Dark Mountain

What happens when you stop pretending?

For over fifteen years, since my student days, I was a committed environmentalist. I used much of my writing, and the associated campaigning I filled up much of my life with, to try and stop the human machine from devastating the natural world.

It was around 2008 that I began to accept, reluctantly, that much of what I had (probably naively) imagined could be done was not possible. We weren’t going to stop climate change. We couldn’t prevent the onward march of the human economy, with much of its associated destruction. Instead, we seemed to be committed to a denuded future in a much poorer world.

It wasn’t a cheery message, but it seemed to me – it still does – to be an honest one. The question I wanted to answer was: where did it leave me? Where did it leave me as a writer, and where did it leave me as a human being? When you give up on the failing stories you have been telling yourself, what replaces them?

The Dark Mountain Project grew out of these questions. It marked my personal departure from campaigning writing and from identification with political movements and narratives. It first took form in a slim, self-published pamphlet called Uncivilisation, co-written with Dougald Hine. which called for a cultural response to what was, it seemed to me, a cultural crisis.

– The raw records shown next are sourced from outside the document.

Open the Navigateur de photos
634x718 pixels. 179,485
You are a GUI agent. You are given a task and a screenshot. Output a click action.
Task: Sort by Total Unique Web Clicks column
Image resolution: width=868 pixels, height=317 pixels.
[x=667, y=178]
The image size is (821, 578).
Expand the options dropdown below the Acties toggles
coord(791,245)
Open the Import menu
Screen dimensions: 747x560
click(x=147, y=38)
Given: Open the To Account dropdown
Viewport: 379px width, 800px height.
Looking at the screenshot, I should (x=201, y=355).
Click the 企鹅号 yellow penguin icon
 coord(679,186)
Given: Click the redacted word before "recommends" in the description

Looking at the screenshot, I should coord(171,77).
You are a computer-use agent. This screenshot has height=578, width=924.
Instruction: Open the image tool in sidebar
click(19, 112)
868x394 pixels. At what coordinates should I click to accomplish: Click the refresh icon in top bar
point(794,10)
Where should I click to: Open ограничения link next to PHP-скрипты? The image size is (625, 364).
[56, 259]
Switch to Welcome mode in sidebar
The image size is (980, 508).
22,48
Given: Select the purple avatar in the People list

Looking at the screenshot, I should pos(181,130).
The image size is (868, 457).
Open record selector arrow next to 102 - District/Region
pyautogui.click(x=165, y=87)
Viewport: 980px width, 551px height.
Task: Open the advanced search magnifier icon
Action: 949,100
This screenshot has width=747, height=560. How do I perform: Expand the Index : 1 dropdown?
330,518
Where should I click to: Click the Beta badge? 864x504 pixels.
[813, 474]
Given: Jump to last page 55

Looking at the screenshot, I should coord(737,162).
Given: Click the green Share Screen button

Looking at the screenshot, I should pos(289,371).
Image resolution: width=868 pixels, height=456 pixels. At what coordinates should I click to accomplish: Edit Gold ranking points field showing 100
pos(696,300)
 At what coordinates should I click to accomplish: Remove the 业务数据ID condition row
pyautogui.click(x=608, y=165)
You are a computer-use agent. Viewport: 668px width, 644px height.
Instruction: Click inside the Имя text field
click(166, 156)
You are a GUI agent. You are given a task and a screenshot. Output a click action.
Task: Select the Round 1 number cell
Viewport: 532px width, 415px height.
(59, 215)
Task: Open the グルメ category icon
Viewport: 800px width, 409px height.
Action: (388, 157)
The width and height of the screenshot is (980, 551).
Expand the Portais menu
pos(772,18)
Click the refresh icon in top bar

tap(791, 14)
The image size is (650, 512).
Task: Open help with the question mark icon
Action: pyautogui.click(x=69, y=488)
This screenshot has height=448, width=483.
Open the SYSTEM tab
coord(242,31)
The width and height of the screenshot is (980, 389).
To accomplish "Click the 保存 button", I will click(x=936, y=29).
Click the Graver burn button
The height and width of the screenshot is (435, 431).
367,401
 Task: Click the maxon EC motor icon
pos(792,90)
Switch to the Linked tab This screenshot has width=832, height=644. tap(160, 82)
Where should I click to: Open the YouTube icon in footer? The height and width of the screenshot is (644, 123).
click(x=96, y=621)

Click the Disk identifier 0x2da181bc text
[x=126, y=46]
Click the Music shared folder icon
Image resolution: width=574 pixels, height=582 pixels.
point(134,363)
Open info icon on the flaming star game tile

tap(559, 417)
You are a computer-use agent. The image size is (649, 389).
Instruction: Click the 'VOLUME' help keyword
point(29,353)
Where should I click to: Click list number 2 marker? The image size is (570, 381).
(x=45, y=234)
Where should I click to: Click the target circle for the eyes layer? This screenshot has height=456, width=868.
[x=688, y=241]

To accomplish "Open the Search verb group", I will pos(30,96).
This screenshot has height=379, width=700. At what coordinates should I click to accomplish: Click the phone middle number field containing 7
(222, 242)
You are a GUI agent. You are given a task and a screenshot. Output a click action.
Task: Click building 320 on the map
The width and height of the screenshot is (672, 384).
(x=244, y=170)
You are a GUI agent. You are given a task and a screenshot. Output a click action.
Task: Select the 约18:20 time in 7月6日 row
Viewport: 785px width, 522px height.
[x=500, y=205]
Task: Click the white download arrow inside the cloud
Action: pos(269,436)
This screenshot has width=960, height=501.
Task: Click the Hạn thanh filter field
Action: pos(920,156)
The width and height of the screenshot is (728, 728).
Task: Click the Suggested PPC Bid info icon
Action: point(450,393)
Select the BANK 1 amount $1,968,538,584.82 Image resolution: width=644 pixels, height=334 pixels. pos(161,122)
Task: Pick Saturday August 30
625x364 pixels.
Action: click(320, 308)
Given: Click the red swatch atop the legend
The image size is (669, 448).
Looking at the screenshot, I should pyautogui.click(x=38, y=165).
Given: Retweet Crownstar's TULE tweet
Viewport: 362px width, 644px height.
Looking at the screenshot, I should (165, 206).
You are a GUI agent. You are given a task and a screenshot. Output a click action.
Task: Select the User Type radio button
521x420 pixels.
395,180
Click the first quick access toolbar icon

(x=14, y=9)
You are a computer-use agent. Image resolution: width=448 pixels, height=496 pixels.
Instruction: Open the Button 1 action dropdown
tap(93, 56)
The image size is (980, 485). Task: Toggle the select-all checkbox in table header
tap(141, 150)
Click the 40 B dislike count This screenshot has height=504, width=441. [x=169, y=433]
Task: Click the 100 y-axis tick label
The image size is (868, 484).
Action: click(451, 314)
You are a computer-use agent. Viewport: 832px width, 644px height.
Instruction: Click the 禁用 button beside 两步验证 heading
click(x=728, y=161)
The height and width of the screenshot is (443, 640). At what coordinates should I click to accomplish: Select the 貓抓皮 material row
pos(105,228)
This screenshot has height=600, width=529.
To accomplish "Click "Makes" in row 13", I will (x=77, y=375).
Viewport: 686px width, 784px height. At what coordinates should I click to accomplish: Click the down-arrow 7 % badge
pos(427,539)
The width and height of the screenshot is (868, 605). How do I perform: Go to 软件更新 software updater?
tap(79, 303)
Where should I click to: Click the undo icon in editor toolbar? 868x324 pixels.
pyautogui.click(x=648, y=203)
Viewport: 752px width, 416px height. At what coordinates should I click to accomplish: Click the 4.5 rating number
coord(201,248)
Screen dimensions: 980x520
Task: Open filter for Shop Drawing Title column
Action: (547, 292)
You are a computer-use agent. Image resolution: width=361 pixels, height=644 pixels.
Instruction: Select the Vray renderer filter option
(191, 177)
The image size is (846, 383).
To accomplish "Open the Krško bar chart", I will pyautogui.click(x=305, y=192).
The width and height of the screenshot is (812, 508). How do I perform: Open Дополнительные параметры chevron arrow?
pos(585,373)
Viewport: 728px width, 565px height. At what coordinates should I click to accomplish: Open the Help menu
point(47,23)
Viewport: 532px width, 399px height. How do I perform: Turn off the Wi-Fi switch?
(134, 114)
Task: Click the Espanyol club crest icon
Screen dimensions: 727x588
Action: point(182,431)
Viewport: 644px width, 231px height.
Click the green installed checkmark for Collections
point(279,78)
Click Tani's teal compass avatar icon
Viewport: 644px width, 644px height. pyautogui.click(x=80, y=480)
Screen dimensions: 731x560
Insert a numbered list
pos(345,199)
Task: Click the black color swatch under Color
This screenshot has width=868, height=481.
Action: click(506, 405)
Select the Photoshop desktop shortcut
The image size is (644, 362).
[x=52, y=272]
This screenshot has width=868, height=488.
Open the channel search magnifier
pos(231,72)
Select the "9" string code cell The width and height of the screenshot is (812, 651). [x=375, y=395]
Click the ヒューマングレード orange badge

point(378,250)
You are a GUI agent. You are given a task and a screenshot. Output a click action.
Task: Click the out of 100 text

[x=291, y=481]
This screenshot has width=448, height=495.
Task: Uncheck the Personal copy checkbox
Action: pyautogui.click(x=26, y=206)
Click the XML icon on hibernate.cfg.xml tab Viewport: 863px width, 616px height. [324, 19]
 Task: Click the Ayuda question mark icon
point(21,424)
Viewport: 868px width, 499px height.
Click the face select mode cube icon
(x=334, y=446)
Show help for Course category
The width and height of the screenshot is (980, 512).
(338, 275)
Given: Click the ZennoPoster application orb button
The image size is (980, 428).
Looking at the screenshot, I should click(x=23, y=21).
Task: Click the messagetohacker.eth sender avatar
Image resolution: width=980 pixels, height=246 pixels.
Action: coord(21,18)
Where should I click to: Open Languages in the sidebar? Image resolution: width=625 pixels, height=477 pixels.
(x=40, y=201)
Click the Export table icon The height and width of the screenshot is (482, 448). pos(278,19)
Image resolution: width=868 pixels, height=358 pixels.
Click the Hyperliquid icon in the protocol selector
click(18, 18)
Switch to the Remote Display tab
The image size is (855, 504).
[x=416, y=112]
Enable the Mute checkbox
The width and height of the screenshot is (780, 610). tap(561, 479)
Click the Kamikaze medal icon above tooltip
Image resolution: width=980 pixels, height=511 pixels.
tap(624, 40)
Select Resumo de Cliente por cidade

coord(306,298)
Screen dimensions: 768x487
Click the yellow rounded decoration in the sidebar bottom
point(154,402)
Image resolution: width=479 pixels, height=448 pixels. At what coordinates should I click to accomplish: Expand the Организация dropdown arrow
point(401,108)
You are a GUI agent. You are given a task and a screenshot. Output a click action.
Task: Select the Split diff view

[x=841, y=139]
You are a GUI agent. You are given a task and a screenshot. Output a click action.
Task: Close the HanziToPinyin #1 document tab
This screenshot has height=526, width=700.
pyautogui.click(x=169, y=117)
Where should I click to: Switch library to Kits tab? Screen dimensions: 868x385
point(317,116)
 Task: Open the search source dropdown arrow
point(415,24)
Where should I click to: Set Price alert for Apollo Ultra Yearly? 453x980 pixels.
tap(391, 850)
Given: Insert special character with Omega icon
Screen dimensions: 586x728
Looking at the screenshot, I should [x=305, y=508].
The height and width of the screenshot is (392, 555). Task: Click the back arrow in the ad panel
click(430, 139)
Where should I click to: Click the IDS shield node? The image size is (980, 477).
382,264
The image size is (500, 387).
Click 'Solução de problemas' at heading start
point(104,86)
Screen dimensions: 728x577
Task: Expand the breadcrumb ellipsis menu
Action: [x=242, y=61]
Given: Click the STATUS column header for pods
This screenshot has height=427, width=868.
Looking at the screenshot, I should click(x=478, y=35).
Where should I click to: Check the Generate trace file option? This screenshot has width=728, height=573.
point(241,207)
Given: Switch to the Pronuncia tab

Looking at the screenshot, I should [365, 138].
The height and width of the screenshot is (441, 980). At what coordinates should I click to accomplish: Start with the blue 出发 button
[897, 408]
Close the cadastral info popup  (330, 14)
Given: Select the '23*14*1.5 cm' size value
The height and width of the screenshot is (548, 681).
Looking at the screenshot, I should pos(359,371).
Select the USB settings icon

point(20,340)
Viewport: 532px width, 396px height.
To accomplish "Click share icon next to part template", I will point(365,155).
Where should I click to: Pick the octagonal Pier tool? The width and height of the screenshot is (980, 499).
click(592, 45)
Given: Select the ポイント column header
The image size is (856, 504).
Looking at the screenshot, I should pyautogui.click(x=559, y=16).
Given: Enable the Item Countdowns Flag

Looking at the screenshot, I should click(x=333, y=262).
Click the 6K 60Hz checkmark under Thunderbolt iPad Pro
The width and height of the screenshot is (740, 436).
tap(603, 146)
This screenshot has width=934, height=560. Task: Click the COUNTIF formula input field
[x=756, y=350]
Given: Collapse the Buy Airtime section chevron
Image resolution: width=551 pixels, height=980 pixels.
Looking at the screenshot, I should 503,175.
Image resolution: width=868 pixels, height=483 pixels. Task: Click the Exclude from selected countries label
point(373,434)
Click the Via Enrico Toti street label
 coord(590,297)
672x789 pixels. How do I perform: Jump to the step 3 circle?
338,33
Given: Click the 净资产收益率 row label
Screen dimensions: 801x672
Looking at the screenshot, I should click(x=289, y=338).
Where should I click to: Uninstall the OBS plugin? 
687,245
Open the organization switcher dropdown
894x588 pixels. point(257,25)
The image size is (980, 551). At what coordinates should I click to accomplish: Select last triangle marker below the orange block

The roots of our converging global problems – peak oil, mass extinction, climate change, a cannibalistic economic model – are not technological, nor even economic, but are rooted in the stories we tell ourselves as a civilisation about who we are and where we are going. The Dark Mountain Project was set up to challenge these stories and begin to explore new ones.

Dark Mountain has taken off way beyond my imagining. Thousands of people from around the world have been involved since it launched in 2009, and the movement has broadened out from writers to take in painters, artists, philosophers, farmers, scientists, policy wonks, journalists and many more. We currently publish two books of ‘uncivilised writing’ every year, as well as staging occasional events and collaborations.